### Your assignment
Among the lines below, count those that include "computer", and state the count alone.

Collected data:

---

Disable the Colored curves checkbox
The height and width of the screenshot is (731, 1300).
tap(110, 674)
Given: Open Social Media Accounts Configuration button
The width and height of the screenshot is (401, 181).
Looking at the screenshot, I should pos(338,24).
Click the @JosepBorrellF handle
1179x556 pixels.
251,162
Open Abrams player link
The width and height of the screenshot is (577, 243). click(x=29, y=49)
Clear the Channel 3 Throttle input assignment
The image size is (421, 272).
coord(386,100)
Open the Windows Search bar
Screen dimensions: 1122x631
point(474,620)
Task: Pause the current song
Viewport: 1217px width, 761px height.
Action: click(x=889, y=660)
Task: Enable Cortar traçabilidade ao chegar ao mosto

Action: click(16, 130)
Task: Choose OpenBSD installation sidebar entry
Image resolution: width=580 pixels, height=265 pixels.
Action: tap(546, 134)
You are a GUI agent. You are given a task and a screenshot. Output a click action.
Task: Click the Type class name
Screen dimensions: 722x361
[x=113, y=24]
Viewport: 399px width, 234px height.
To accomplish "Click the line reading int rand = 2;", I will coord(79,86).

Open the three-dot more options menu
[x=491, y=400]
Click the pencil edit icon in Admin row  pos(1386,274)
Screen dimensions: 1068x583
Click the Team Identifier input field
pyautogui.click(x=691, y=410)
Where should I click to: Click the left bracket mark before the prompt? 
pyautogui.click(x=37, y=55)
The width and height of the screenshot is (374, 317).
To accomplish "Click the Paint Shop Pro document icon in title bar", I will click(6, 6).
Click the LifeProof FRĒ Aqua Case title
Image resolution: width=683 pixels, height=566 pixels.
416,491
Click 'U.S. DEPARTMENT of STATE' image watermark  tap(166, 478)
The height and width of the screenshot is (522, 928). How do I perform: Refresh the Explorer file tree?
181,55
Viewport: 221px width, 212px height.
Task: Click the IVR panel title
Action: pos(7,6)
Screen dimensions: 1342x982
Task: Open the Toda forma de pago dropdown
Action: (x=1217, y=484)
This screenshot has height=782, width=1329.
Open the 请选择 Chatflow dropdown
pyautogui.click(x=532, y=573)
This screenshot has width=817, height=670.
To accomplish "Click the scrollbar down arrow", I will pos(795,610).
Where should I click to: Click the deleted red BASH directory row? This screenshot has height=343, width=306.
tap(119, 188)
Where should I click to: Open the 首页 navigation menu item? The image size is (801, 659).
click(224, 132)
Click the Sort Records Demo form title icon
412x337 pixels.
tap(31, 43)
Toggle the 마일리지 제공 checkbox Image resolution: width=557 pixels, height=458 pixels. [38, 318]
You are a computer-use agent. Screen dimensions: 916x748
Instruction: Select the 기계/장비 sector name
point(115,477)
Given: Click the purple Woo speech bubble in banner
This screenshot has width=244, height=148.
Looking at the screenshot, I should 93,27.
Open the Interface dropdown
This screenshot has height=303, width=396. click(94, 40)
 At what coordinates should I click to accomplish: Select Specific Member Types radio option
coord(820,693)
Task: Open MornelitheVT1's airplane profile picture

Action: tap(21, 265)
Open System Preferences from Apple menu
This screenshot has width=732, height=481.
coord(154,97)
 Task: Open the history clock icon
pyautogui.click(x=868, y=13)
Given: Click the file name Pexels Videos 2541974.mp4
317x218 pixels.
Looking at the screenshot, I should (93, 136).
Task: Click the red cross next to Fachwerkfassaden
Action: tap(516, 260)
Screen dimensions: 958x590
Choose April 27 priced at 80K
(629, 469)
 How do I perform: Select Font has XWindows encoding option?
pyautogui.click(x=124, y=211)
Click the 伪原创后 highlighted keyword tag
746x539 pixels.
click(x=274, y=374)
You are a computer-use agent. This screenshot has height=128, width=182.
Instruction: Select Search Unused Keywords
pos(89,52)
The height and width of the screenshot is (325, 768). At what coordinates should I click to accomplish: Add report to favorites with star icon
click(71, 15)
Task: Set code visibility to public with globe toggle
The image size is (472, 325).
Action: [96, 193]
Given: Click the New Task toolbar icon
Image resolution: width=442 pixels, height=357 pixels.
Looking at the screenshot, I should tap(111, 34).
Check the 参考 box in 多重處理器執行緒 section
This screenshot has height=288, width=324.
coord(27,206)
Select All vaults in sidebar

---

### Task response
2